Department of Urology; College of Medicine; Mayo Clinic; Rochester, MN USA.
Oncoimmunology. 2013 Jun 1;2(6):e23972. doi: 10.4161/onci.23972. Epub 2013 Jun 6.
Immunotherapies aimed at enhancing natural or endogenous antitumor T-cell immunity in patients affected by advanced malignancies are currently being implemented in the clinic with promising results. In order to optimize therapeutic protocols and monitor the effectiveness of such therapies, reliable biomarkers are needed. We used CD11a, an integrin that is upregulated on the surface of effector and memory CD8 T cells, and PD-1, an immunoregulatory receptor expressed by activated T cells, as biomarkers to identify, quantify and monitor endogenous tumor-reactive cytotoxic T lymphocytes (CTLs) in two mouse tumor models and in the peripheral blood of 12 patients affected by Stage IV melanoma. High expression levels of CD11a and PD-1 were detected among CD8 T cells residing within primary and metastatic murine tumor sites, as well as in spontaneous murine breast cancer tissues. In the peripheral blood of melanoma patients, tumor antigen-specific CD8 T cells were associated with a population of CD11a CD8 T cells that co-expressed high levels of PD-1. Healthy donors exhibited a comparatively much lower frequency of such PD-1CD11aCD8 T cells. Phenotypic analyses demonstrated that CD11aCD8 T cells are proliferating (Ki67) and activated (CD62LCD69). Increased CD11aCD8 T cells and delayed tumor growth were observed in PD-1 deficient mice, suggesting that the antitumor effector functions of CD8 T cells is compromised by an elevated expression of PD-1. The CD11aCD8 T-cell population expresses high levels of PD-1 and presumably constitutes the cellular target of PD-1 blockade therapy. The expression level of CD11a and PD-1 by CD8 T cells may therefore represent a novel biomarker to identify and monitor endogenous tumor-reactive CTLs. This may not only provide an immunological readout for evaluating the efficacy of immunotherapy but also contribute to the selection of cancer patients who are likely to benefit from anti-PD-1 therapy.

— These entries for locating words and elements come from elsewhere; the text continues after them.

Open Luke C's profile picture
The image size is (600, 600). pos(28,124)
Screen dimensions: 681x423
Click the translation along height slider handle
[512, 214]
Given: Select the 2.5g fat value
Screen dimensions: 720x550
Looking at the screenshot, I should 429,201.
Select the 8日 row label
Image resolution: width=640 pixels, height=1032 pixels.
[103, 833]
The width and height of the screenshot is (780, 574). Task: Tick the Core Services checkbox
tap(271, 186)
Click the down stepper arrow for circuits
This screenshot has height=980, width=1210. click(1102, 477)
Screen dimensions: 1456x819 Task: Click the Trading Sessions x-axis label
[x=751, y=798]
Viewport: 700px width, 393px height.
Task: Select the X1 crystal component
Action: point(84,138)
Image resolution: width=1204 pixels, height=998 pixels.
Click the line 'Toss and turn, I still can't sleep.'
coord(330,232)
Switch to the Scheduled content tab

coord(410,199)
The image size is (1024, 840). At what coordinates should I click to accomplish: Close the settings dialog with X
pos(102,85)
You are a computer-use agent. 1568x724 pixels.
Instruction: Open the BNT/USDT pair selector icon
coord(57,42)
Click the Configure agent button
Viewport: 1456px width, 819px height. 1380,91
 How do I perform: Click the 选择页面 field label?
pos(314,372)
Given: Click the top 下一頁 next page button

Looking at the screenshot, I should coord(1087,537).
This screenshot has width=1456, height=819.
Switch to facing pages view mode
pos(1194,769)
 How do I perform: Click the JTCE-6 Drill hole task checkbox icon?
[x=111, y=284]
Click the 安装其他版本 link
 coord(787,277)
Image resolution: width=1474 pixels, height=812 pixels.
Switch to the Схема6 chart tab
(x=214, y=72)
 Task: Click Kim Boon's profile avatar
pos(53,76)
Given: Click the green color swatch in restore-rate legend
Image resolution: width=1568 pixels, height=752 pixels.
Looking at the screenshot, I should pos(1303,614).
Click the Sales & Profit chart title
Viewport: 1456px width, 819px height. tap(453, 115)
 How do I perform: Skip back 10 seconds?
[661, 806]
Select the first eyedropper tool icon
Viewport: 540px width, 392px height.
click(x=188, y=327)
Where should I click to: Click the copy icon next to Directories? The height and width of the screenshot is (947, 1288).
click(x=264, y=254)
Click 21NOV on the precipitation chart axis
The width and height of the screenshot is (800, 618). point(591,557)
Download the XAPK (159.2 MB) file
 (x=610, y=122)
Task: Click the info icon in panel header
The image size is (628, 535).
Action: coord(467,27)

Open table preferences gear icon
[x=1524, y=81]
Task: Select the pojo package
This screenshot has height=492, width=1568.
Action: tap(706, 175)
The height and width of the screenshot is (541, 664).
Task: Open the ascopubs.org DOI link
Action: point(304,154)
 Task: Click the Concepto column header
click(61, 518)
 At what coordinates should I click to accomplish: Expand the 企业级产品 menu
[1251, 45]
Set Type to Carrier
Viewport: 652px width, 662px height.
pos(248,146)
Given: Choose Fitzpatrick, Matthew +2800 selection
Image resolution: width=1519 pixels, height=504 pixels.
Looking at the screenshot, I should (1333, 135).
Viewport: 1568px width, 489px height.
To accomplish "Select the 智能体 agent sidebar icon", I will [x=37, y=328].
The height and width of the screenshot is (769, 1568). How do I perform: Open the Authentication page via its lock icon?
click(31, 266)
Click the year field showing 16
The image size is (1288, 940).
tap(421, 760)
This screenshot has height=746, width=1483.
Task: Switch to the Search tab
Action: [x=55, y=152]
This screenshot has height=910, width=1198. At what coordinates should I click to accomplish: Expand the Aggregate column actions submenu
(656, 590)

免疫疗法旨在增强受晚期恶性肿瘤影响的患者体内天然或内源性抗肿瘤 T 细胞免疫,目前正在临床中实施,并取得了有前景的结果。为了优化治疗方案并监测这些疗法的有效性,需要可靠的生物标志物。我们使用 CD11a,这是一种在效应器和记忆性 CD8 T 细胞表面上调的整合素,以及 PD-1,一种在激活的 T 细胞上表达的免疫调节受体,作为生物标志物来识别、定量和监测两种小鼠肿瘤模型和 12 名 IV 期黑色素瘤患者外周血中的内源性肿瘤反应性细胞毒性 T 淋巴细胞 (CTL)。在原发性和转移性小鼠肿瘤部位以及自发的小鼠乳腺癌组织中,CD8 T 细胞中检测到 CD11a 和 PD-1 的高表达。在黑色素瘤患者的外周血中,肿瘤抗原特异性 CD8 T 细胞与一群表达高水平 PD-1 的 CD11a CD8 T 细胞相关。健康供体表现出相对低得多的这种 PD-1 CD11a CD8 T 细胞频率。表型分析表明 CD11a CD8 T 细胞正在增殖 (Ki67) 和激活 (CD62L CD69)。在 PD-1 缺陷小鼠中观察到 CD11a CD8 T 细胞增加和肿瘤生长延迟,表明 CD8 T 细胞的抗肿瘤效应功能因 PD-1 的高表达而受损。CD11a CD8 T 细胞群表达高水平的 PD-1,推测其构成 PD-1 阻断治疗的细胞靶标。因此,CD8 T 细胞的 CD11a 和 PD-1 表达水平可能代表识别和监测内源性肿瘤反应性 CTL 的新型生物标志物。这不仅为评估免疫疗法的疗效提供了免疫学指标,还有助于选择可能受益于抗 PD-1 治疗的癌症患者。